You're creating a lot of threads. Not only is it expensive to create threads, but for a CPU bound application, you don't want more threads than you have available processors (if you do, you have to spend processing power switching between threads, which also is likely to cause cache misses which are very expensive).
It's also unnecessary to send a thread to execute
; all it needs is a Runnable
. You'll get a big performance boost by applying these changes:
Make the ExecutorService
a static member, size it for the current processor, and send it a ThreadFactory
so it doesn't keep the program running after main
has finished. (It would probably be architecturally cleaner to send it as a parameter to the method rather than keeping it as a static field; I leave that as an exercise for the reader. ☺)
private static final ExecutorService workerPool =
Executors.newFixedThreadPool(Runtime.getRuntime().availableProcessors(), new ThreadFactory() {
public Thread newThread(Runnable r) {
Thread t = new Thread(r);
t.setDaemon(true);
return t;
}
});
Make MatrixThread
implement Runnable
rather than inherit Thread
. Threads are expensive to create; POJOs are very cheap. You can also make it static
which makes the instances smaller (as non-static classes get an implicit reference to the enclosing object).
private static class MatrixThread implements Runnable
From change (1), you can no longer awaitTermination
to make sure all tasks are finished (as this worker pool). Instead, use the submit
method which returns a Future<?>
. Collect all the future objects in a list, and when you've submitted all the tasks, iterate over the list and call get
for each object.
Your multiply
method should now look something like this:
public Matrix multiply(Matrix multiplier) throws InterruptedException {
Matrix result = new Matrix(dimension);
List<Future<?>> futures = new ArrayList<Future<?>>();
for(int currRow = 0; currRow < multiplier.dimension; currRow++) {
for(int currCol = 0; currCol < multiplier.dimension; currCol++) {
Runnable worker = new MatrixThread(this, multiplier, currRow, currCol, result);
futures.add(workerPool.submit(worker));
}
}
for (Future<?> f : futures) {
try {
f.get();
} catch (ExecutionException e){
throw new RuntimeException(e); // shouldn't happen, but might do
}
}
return result;
}
Will it be faster than the single-threaded version? Well, on my arguably crappy box the multithreaded version is slower for values of n
< 1024.
This is just scratching the surface, though. The real problem is that you create a lot of MatrixThread
instances - your memory consumption is O(n²)

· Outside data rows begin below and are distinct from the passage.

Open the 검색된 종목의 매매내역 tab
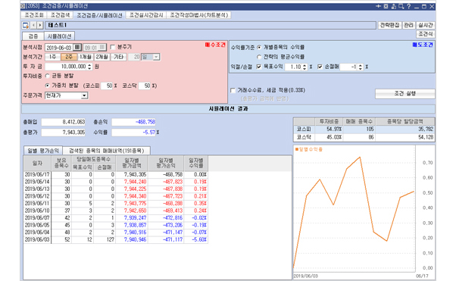This screenshot has height=281, width=456. tap(107, 151)
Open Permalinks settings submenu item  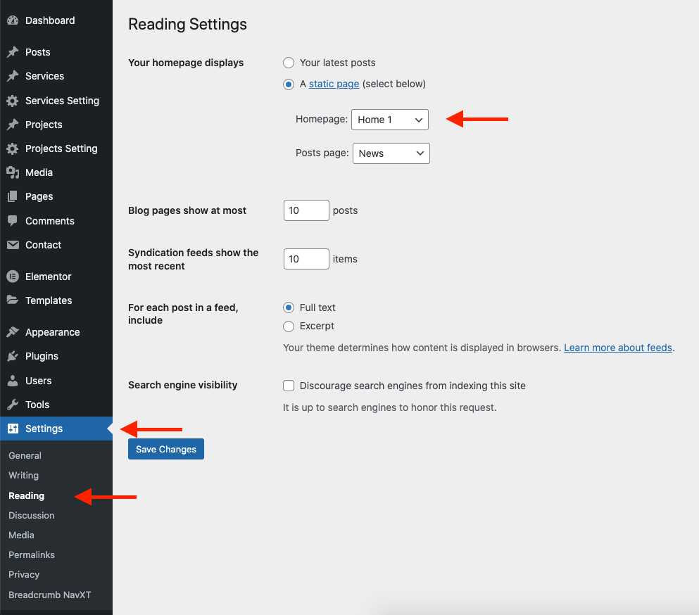coord(32,554)
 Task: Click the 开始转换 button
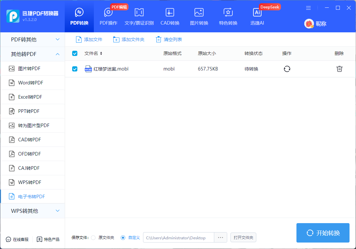pyautogui.click(x=323, y=233)
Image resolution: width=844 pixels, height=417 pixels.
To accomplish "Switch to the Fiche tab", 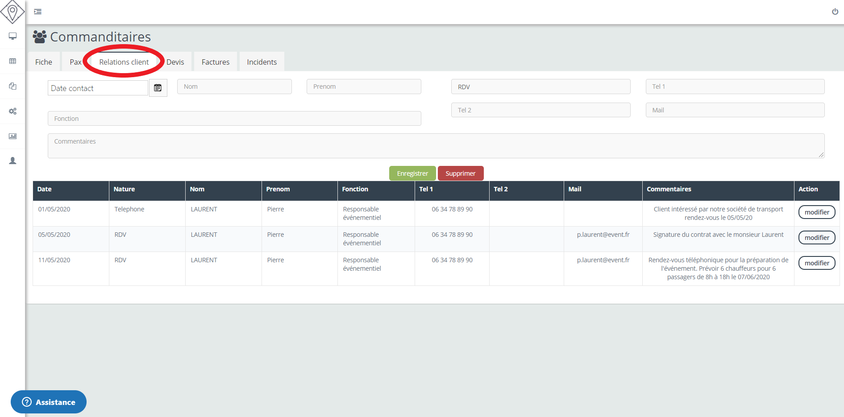I will point(44,62).

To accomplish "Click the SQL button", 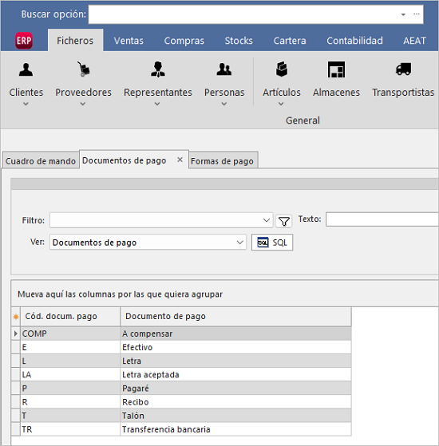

, which is a very bad sign. Moving the inner for loop into MatrixThread.run
would improve performance by a factor of craploads (ideally, you don't create more tasks than you have worker threads).
Edit: As I have more pressing things to do, I couldn't resist optimizing this further. I came up with this (... horrendously ugly piece of code) that "only" creates O(n)
jobs:
public Matrix multiply(Matrix multiplier) throws InterruptedException {
Matrix result = new Matrix(dimension);
List<Future<?>> futures = new ArrayList<Future<?>>();
for(int currRow = 0; currRow < multiplier.dimension; currRow++) {
Runnable worker = new MatrixThread2(this, multiplier, currRow, result);
futures.add(workerPool.submit(worker));
}
for (Future<?> f : futures) {
try {
f.get();
} catch (ExecutionException e){
throw new RuntimeException(e); // shouldn't happen, but might do
}
}
return result;
}
private static class MatrixThread2 implements Runnable
{
private Matrix self, mul, result;
private int row, col;
private MatrixThread2(Matrix a, Matrix b, int row, Matrix result)
{
this.self = a;
this.mul = b;
this.row = row;
this.result = result;
}
@Override
public void run()
{
for(int col = 0; col < mul.dimension; col++) {
int cellResult = 0;
for (int i = 0; i < self.getMatrixDimension(); i++)
cellResult += self.template[row][i] * mul.template[i][col];
result.template[row][col] = cellResult;
}
}
}
It's still not great, but basically the multi-threaded version can compute anything you'll be patient enough to wait for, and it'll do it faster than the single-threaded version.